### [Problem requirements]
Everything from the line containing "The image size is (600, 450)." through the final line of the entries, both included, should be copied exactly and with nothing else; please skip pictures.
===== Records for processing
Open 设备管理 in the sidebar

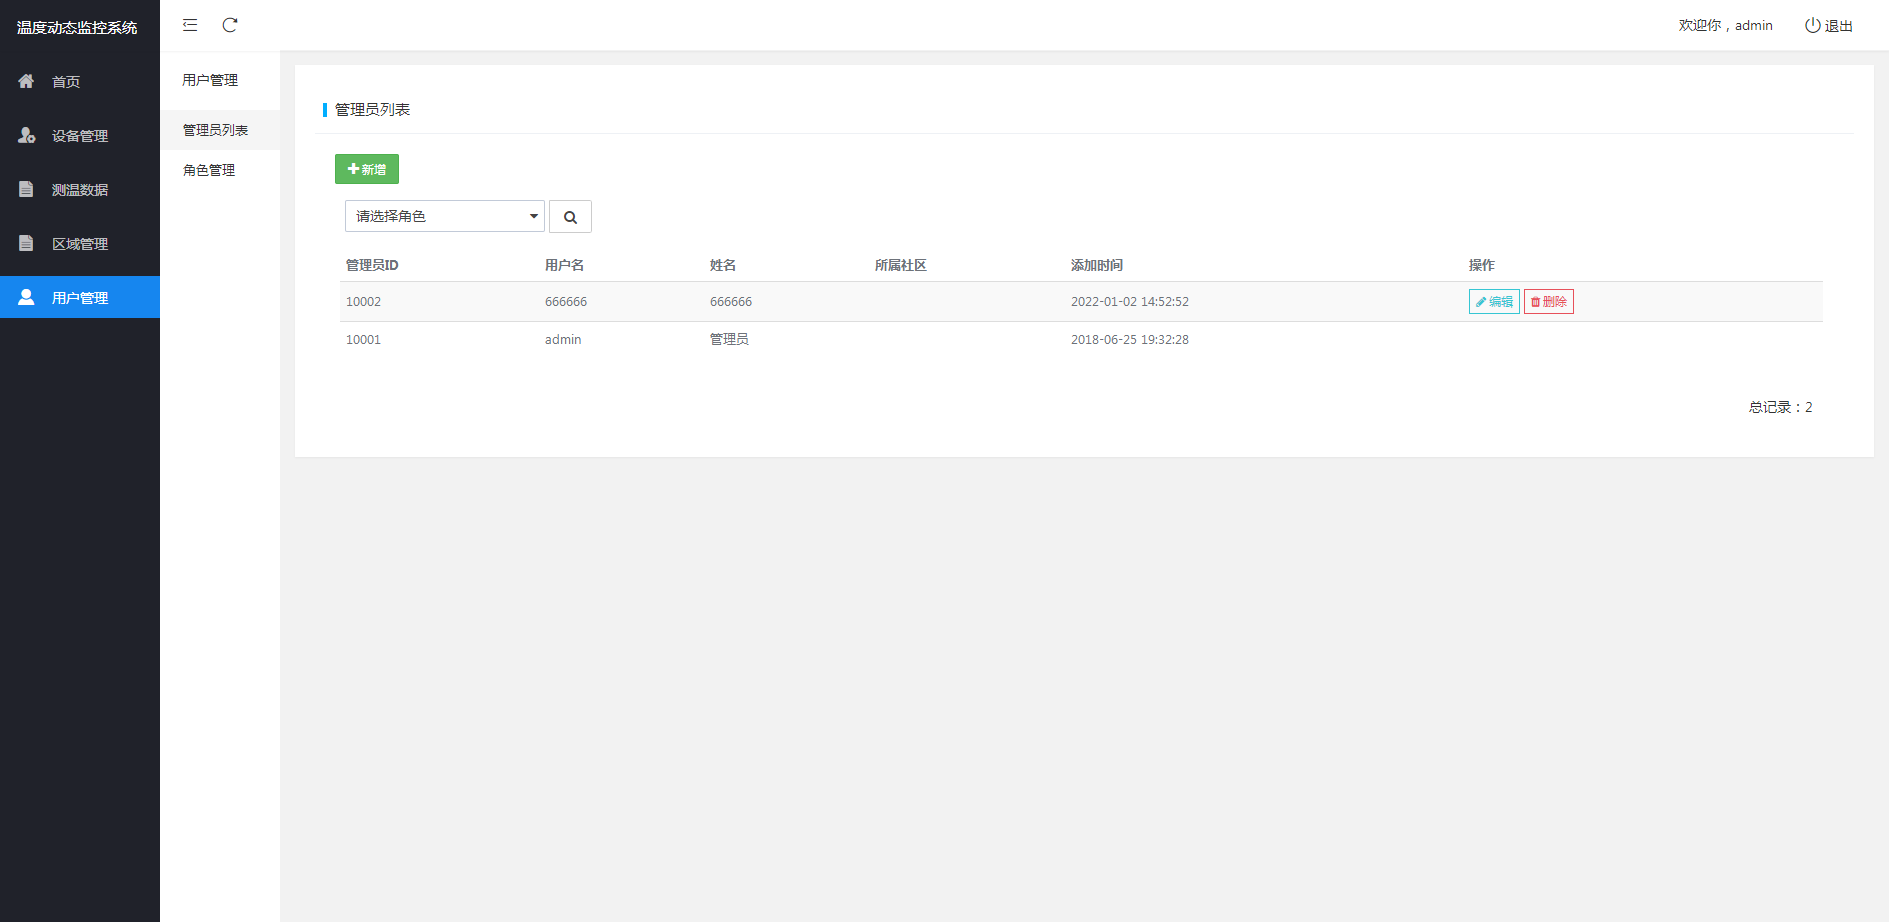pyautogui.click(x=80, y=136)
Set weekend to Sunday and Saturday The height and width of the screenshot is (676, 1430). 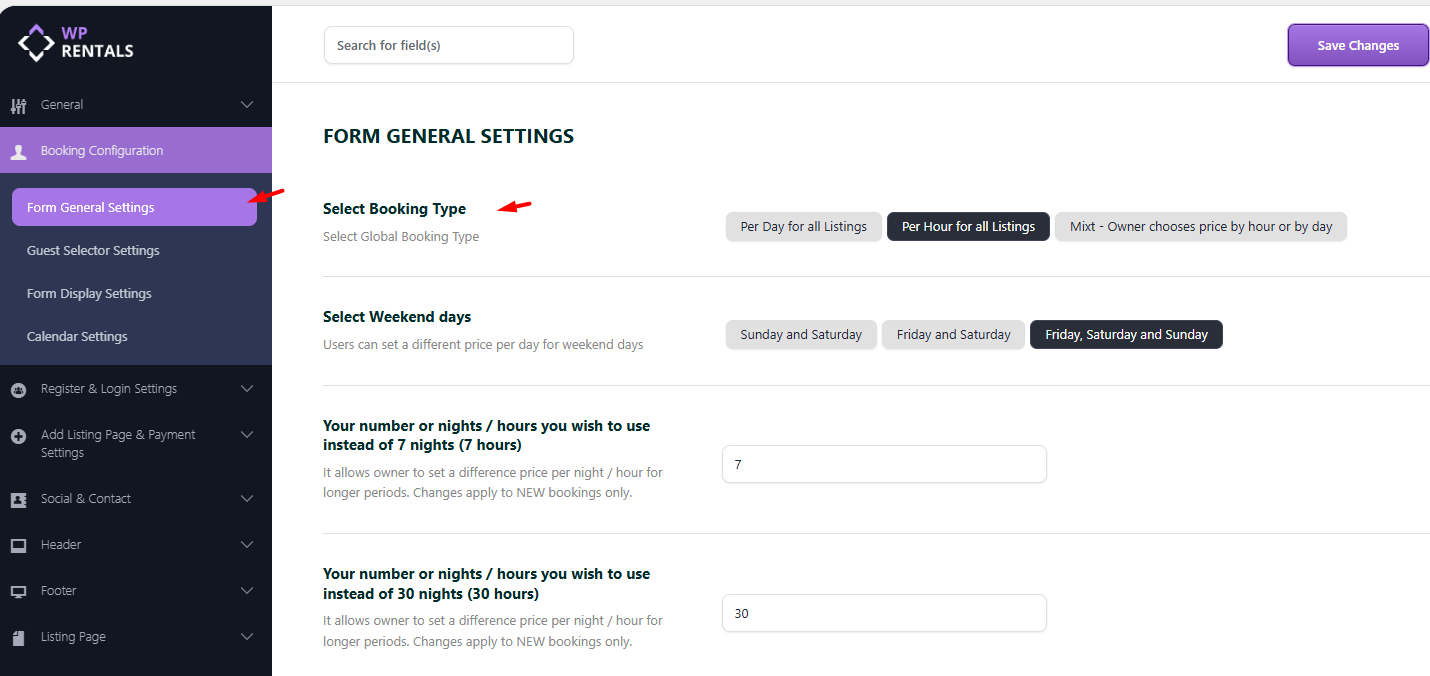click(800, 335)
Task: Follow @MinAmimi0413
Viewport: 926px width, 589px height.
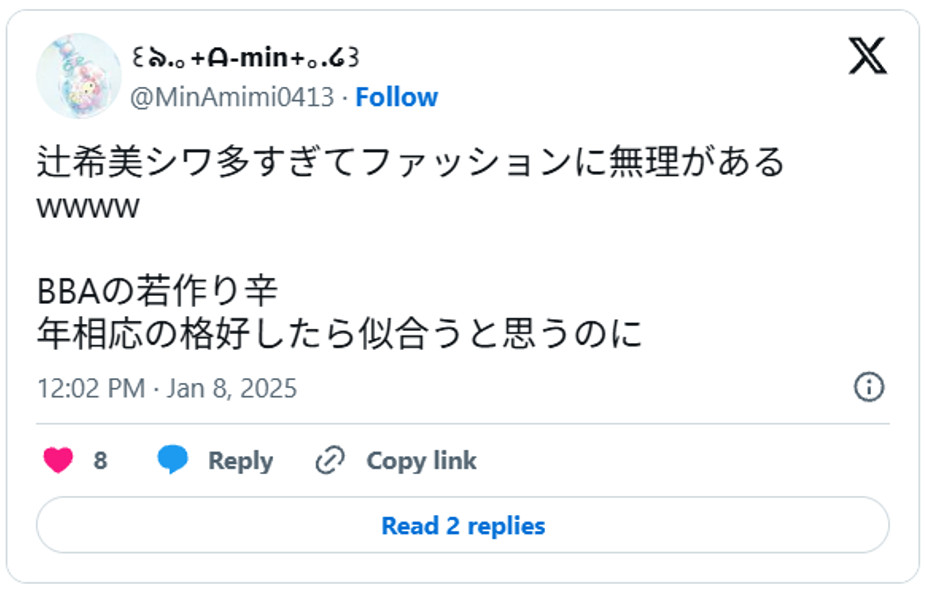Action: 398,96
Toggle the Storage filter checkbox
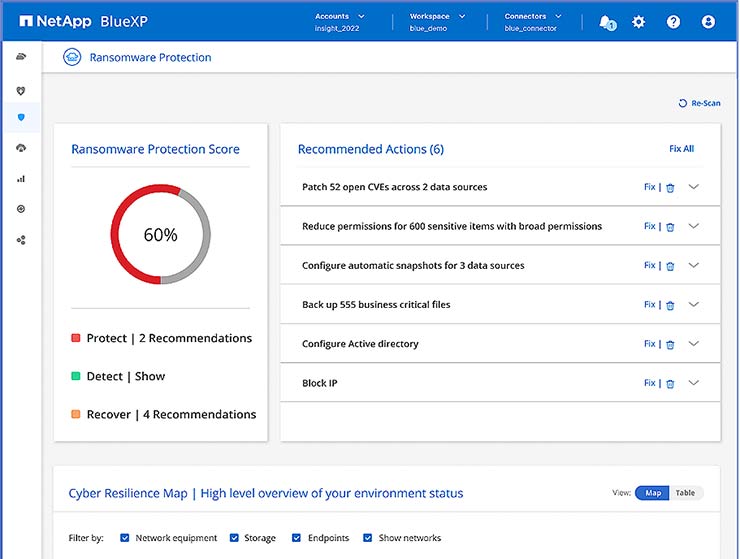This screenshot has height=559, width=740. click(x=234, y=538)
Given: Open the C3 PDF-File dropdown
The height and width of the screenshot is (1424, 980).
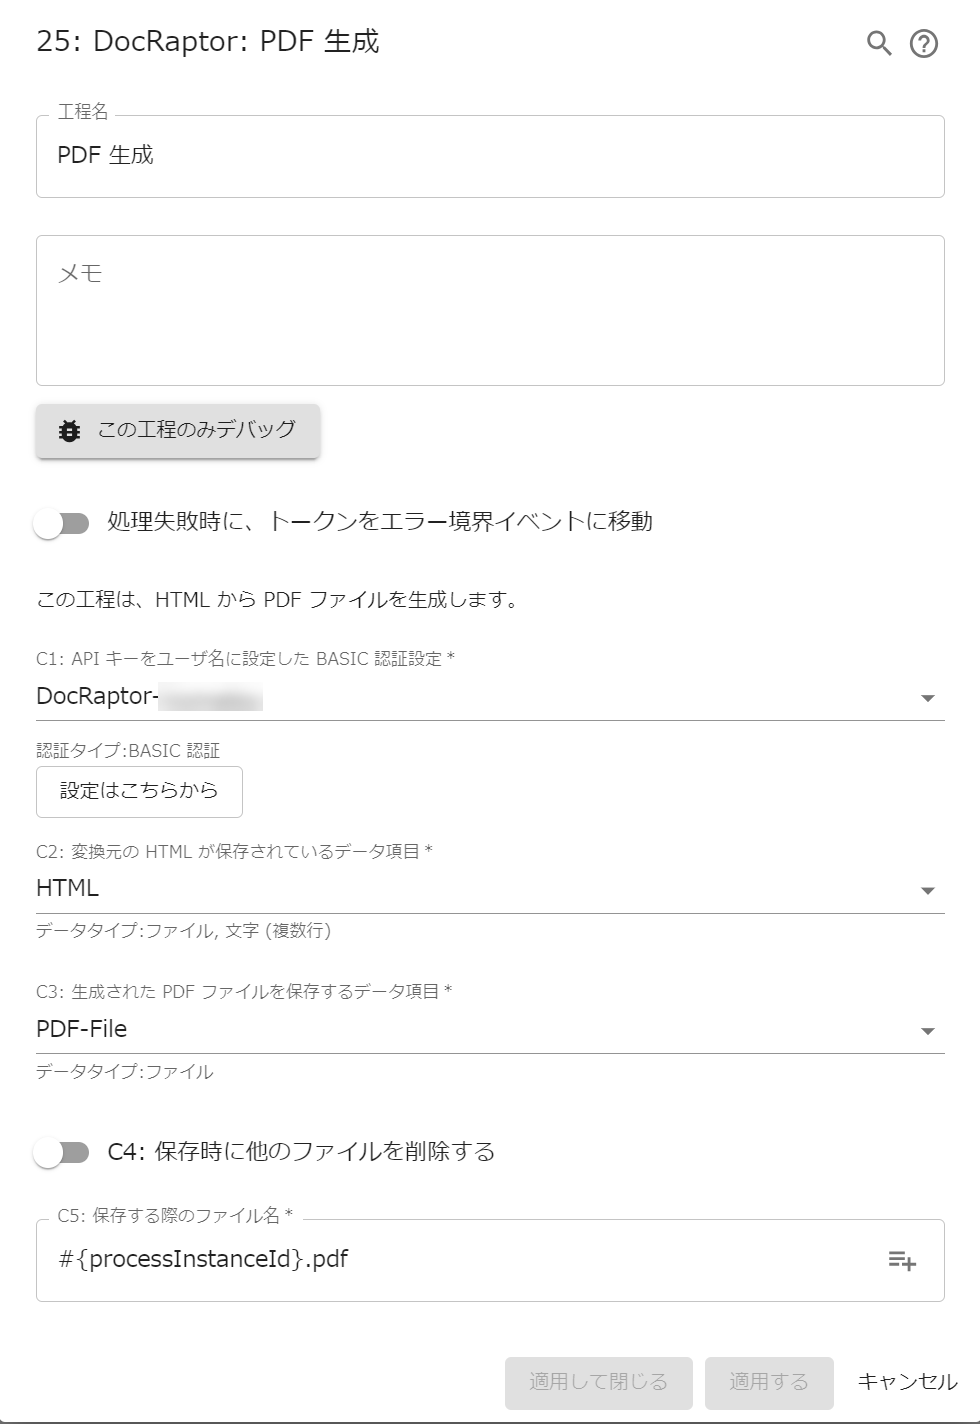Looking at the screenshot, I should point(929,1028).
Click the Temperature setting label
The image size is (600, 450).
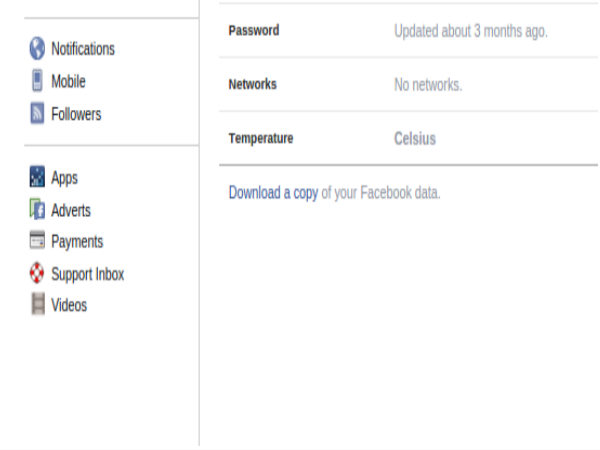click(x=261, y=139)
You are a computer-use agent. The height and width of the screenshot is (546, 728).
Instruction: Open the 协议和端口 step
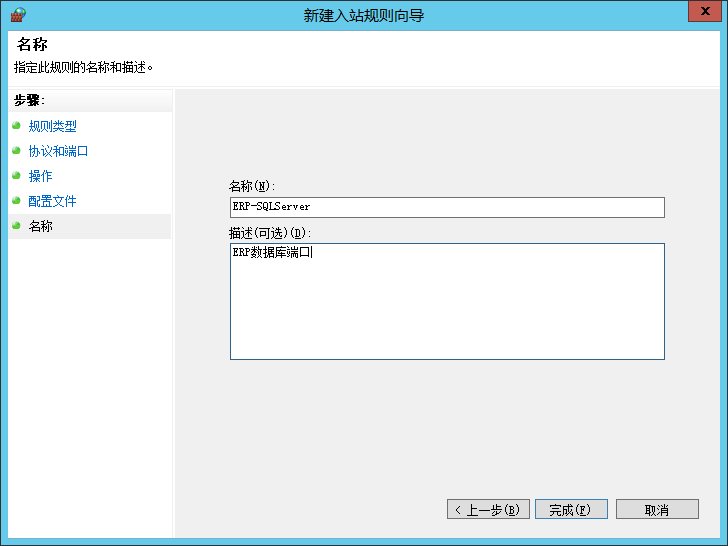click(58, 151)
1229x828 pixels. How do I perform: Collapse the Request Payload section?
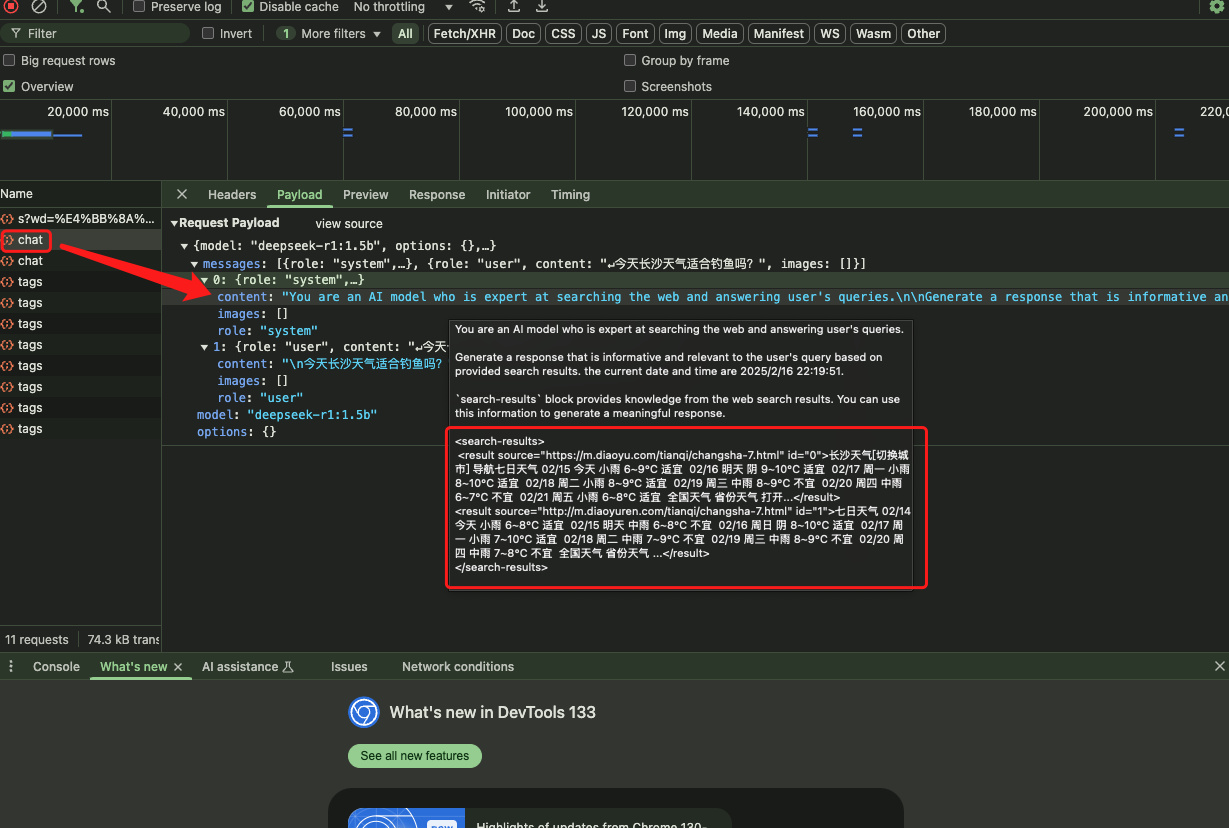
==========
### [Solution]
The image size is (600, 450).
click(x=261, y=139)
You are a computer-use agent. The height and width of the screenshot is (546, 728).
Instruction: Open the 协议和端口 step
click(58, 151)
1229x828 pixels. How do I perform: Collapse the Request Payload section?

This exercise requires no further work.